■ Brano citato:
************
Settembre 1943: periodo oscurissimo per le coscienze italiane.
Soltanto un'eletta minoranza sa veder subito la giusta via e l'imbocca senza esitazione; altri, anche di buona volontà, tentennano dubitosi del proprio giudizio, smarrendosi nel sovrapporsi caotico degli eventi.
Ma Giancarlo non può sbagliare. Sua guida è l'amore ardentissimo per l'Italia trasmesso a lui dalle generazioni di patrioti da cui discende.
Forse anche riecheggia in lui il suo stesso grido d'amore di quando, studente dodicenne, l'estro precoce gli dettava una composizione poetica sulla sua Patria. All'Italia appunto è intitolato quel breve saggio che non si può leggere senza meraviglia, non tanto per la sua forma -- sebbene eccezionalmente sicura e matura in un bambino -- quanto per la limpidezza del concetto sgomitolato senza titubanze dalla premessa alla recisa conclusione. Eccole nella sua integrità:

 

LA FORMA D'ITALIA

 
 

1

L'Italia uno stivale?
Io faccio una protesta
contro una plateale
sciocchezza come questa.
Un paragon sì frusto
è privo di buon gusto.

 

2

Oh, come avvicinare
le armoniose forme
ch'Ella disegna in mare
a una scarpaccia enorme?
Pensier da ciabattino
cui proprio non m'inchino.

 
         
 

3

L'Italia è un I maiuscolo
nel nostro mar disteso,
o un braccio, col suo muscolo
gagliardo, e un dito teso
imperiosamente
all'Africa, all'Oriente.

 

4

O piuttosto lo stelo
d'una incantata rosa
che tra il mare ed il cielo
sboccia meravigliosa,
e l'isole son tanti
petali svolazzanti

 
 

5

Ma no! L'augusto aspetto
di tale meraviglia
a nessun vano oggetto,
io penso, s'assomiglia,
e il paragon la guasta.
Dite: è l'Italia, e basta.

 
 

Proprio così, Giancarlo: con più vasta significazione, anche nell'istante di dedicarle la vita hai detto: è l'Italia, e basta. L'adolescente ha confermato l'assunto del bambino: non si discute quando è la Patria in gioco!
Forse, nel momento della decisione, gli suona nel cuore per le misteriose vie dell'eredità di sangue, la voce di quell'antenato arcivescovo che dal pulpito di Trento osava mescolare il grido dell'irredentismo alle parole della fede: oggi pure si tratta di redimere l'Italia da un selvaggio, e Giancarlo non fraintende il richiamo.
************
■ Esercizio 1: Secondo il brano citato, da quale luogo l'antenato arcivescovo di Giancarlo osava mescolare il grido dell'irredentismo alle parole della fede?
■ Esercizio 2: Trascrivi fedelmente il passo del brano citato da "Soltanto un'eletta minoranza" a "caotico degli eventi.".
Rispondi basandoti unicamente sul brano citato.

■ Dati mostrati:
************
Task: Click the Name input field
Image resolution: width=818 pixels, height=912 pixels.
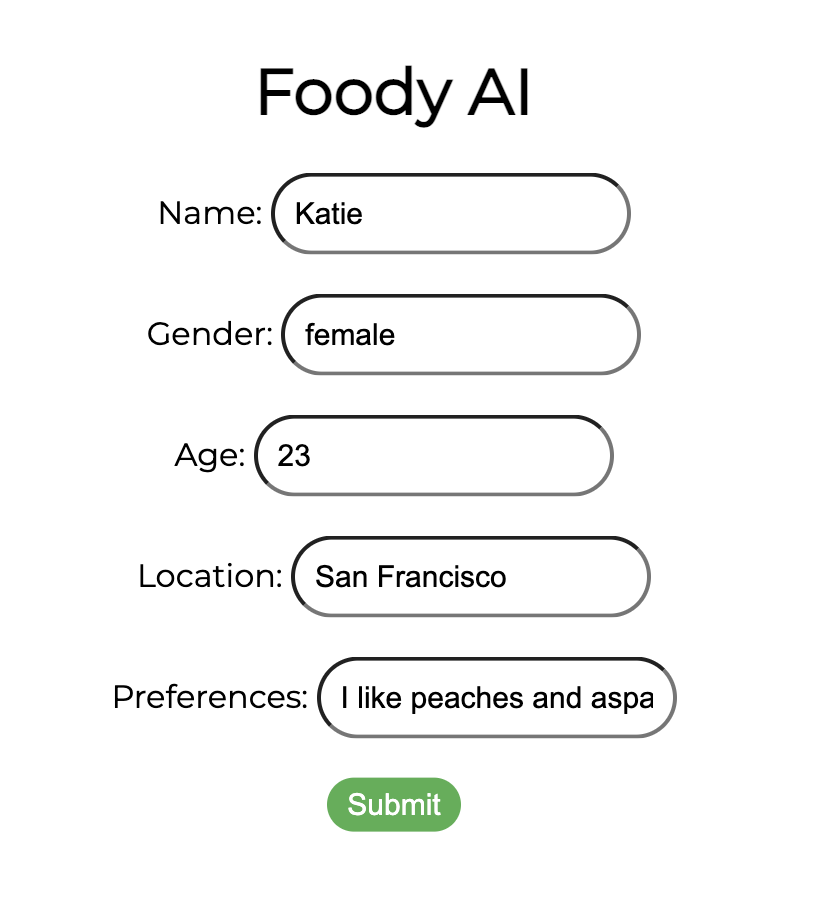Action: pyautogui.click(x=450, y=213)
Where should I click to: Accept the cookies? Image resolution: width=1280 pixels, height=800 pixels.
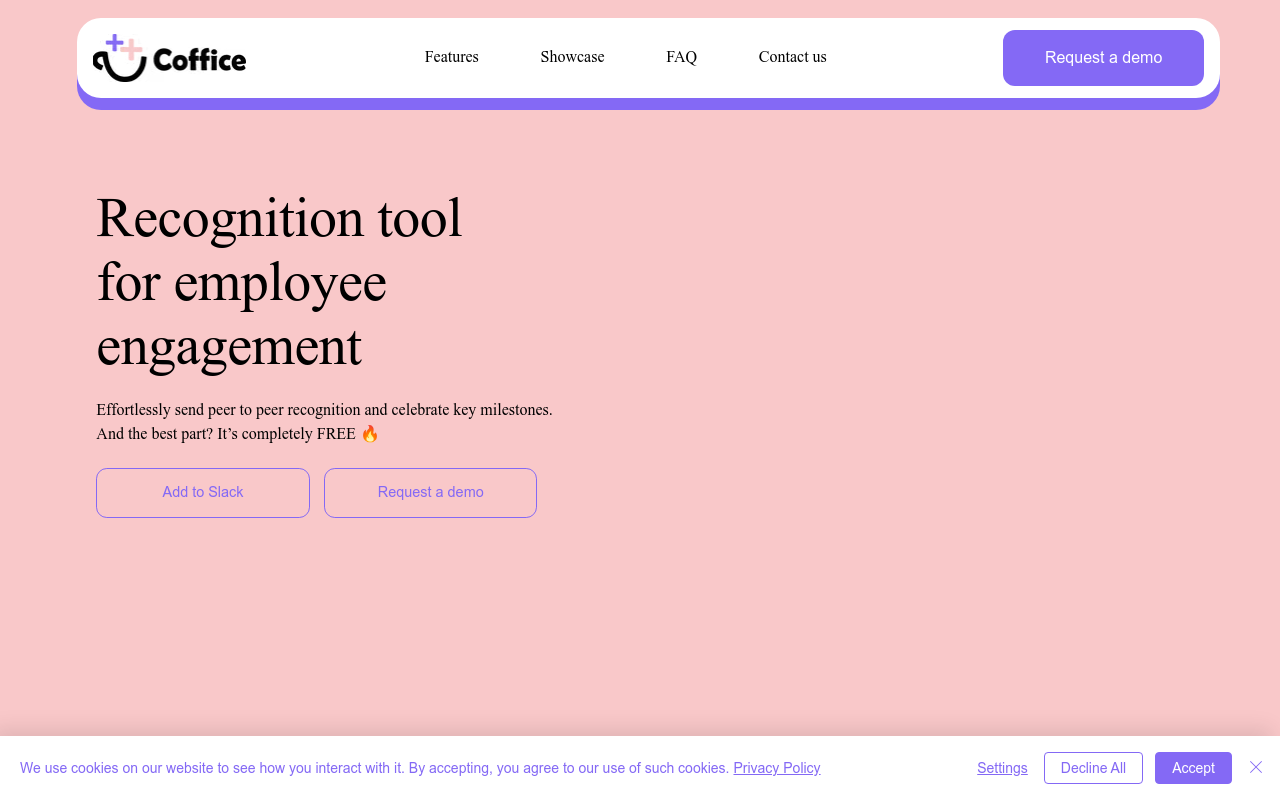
************
■ Risposta corretta 1: Dal pulpito di Trento.

■ Risposta corretta 2:
Soltanto un'eletta minoranza sa veder subito la giusta via e l'imbocca senza esitazione; altri, anche di buona volontà, tentennano dubitosi del proprio giudizio, smarrendosi nel sovrapporsi caotico degli eventi.